__EXERCISE BRIEF__.
Search the data for the string "agent" and extract every line where it appears.

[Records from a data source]
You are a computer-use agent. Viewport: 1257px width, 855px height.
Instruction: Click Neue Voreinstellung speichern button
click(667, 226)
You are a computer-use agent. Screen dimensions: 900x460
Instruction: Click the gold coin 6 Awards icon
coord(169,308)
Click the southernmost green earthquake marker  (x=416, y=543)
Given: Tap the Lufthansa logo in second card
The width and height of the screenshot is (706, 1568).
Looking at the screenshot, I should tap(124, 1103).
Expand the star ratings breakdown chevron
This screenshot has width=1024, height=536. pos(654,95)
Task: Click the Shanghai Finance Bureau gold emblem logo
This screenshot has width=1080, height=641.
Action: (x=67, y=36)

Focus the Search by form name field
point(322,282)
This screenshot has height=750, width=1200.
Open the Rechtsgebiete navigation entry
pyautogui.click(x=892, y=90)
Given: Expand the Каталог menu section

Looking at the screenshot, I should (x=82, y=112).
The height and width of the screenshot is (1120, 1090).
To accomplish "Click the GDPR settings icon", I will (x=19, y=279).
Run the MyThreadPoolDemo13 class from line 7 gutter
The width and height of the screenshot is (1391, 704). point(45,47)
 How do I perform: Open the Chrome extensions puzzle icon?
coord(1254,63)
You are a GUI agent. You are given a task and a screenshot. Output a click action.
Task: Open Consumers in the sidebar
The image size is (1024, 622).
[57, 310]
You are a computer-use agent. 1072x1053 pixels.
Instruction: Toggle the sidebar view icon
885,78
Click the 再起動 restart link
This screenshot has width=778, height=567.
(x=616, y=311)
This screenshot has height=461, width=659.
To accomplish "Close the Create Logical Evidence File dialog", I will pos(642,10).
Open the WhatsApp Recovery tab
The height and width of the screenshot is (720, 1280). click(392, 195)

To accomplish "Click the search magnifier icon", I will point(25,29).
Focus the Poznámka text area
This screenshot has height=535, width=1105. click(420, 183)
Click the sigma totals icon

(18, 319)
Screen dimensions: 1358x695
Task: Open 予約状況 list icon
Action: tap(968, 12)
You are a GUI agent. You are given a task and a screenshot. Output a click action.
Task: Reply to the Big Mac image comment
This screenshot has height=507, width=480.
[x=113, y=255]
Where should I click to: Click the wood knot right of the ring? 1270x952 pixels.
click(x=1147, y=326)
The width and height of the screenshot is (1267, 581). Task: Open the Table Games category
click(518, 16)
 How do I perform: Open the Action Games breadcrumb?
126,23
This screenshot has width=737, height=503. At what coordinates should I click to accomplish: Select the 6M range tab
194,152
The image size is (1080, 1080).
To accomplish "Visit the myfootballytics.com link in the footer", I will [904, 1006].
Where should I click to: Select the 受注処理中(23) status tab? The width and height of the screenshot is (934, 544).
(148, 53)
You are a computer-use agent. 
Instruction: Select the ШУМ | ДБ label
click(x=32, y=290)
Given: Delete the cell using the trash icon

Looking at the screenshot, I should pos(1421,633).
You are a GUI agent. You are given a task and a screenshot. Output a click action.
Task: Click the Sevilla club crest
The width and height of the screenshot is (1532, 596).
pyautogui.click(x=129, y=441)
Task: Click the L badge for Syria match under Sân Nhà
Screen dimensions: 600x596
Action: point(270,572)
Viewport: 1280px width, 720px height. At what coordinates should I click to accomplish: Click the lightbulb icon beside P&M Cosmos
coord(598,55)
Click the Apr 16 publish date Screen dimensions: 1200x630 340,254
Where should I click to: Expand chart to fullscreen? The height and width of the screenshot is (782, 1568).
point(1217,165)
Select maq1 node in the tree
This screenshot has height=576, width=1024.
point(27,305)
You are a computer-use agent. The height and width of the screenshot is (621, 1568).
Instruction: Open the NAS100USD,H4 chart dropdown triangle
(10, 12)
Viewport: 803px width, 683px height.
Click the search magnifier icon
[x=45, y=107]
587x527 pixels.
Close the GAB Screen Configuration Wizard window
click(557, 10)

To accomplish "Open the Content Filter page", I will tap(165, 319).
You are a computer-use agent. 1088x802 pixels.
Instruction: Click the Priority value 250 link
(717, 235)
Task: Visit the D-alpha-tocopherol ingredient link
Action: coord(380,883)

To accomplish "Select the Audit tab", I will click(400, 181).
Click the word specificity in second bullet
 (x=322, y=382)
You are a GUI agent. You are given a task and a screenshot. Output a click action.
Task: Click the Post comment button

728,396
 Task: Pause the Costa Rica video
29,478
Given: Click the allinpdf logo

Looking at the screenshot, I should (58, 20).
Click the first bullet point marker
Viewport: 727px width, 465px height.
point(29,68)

__RESULT OF THIS TASK__.
You are a computer-use agent. Viewport: 1257px width, 855px height.
You are a computer-use agent. Screen dimensions: 900x460
You are a GUI agent. You are given a task and a screenshot. Output a click action.
You are a computer-use agent. 1072x1053 pixels.
You are a GUI agent. You are given a task and a screenshot. Output a click action.
You are a computer-use agent. 
You are a GUI agent. You are given a task and a screenshot. Output a click action.
You are a computer-use agent. The height and width of the screenshot is (621, 1568).
You are a computer-use agent. 1088x802 pixels.
You are a GUI agent. You are given a task and a screenshot. Output a click action.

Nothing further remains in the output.